> EXTRAIT DU TEXTE:
--

Les musiciens se retirent un court instant alors que résonne l’intro “Into The Fire” qui, comme sur le classique “Court In The Act” de ’83, est enchainée à “Trial By Fire” et à l’hymnique “Blades Of Steel”. Ce retour aux classiques de mon adolescence m’enchante au plus haut point et je ne suis manifestement pas le seul. Autours de moi, les poings se lèvent et les chevelures (épaisses ou dégarnies) s’agitent. Ross s’étonne de constater que certaines personnes, qui n’étaient manifestement pas encore nées à l’époque de sa sortie, apprécient autant ce disque. Le groupe enchaine ensuite quelques brûlots incontournables tirés de ses deux derniers opus : le bouillonnant “Farewell Evolution” sur lequel la basse de Graeme English ronfle comme une tronçonneuse, “Cenopath” et ses guitares jumelles dévastatrices, “Fallen Saviour”, plus eighties que nature et “Testimony” dont le riff halluciné repousse les limites de vitesse autorisées en matière de Heavy Metal classique. Le set s’achève avec “Alone In The Dock”, l’un des titre les plus sombres de “Court In The Act”.

--

> TRAVAIL DEMANDÉ:
[a] Les affirmations (i), (ii) et (iii) ci-dessous concordent-elles avec le compte rendu du concert ? Répondez à chacune par oui ou non, en citant les mots décisifs du compte rendu.
(i) L'intro « Into The Fire » est enchaînée à « Trial By Fire ».
(ii) Le set se termine avec « Testimony ».
(iii) Dans « Cenopath », la basse de Graeme English ronfle comme une tronçonneuse.
[b] Poursuivez le compte rendu du concert à partir de sa dernière phrase.

> CONTENU DES DONNÉES:
--

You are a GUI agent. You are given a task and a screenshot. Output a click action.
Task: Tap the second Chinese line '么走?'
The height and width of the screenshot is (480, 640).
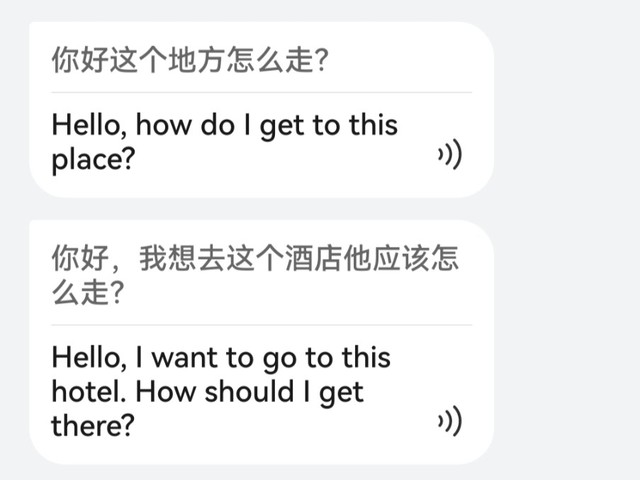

--

> RÉPONSES PAR TÂCHE:
[a]
(i) Oui : « est enchainée à “Trial By Fire” ».
(ii) Non : « Le set s’achève avec “Alone In The Dock” ».
(iii) Non : « le bouillonnant “Farewell Evolution” sur lequel la basse de Graeme English ronfle comme une tronçonneuse ».

[b]
Nous ne sommes, évidemment, pas encore rassasiés de riffs classiques, de vocaux puissants et de solos lumineux et, comme de vulgaires disciples du Malin, nous exigeons à corps et à cris le retour de Satan. Contrairement à celui des saintes écritures, notre Satan à nous est généreux et il ne se fait pas prier.
L’attente n’est donc pas très longue et le final qui nous est offert est carrément divin : “Time To Die” (NDR : le titre qui ouvrait la plaque de 2013) surpuissant suivi d’un dernier retour jouissif dans le passé single “Kiss Of Death” de 1982.
Le dernier décibel a résonné. Les lumières du Magasin 4 dévoilent une mer de visage conquis. Nous venons d’assister au sympathique triomphe de Satan. Ave Satanas !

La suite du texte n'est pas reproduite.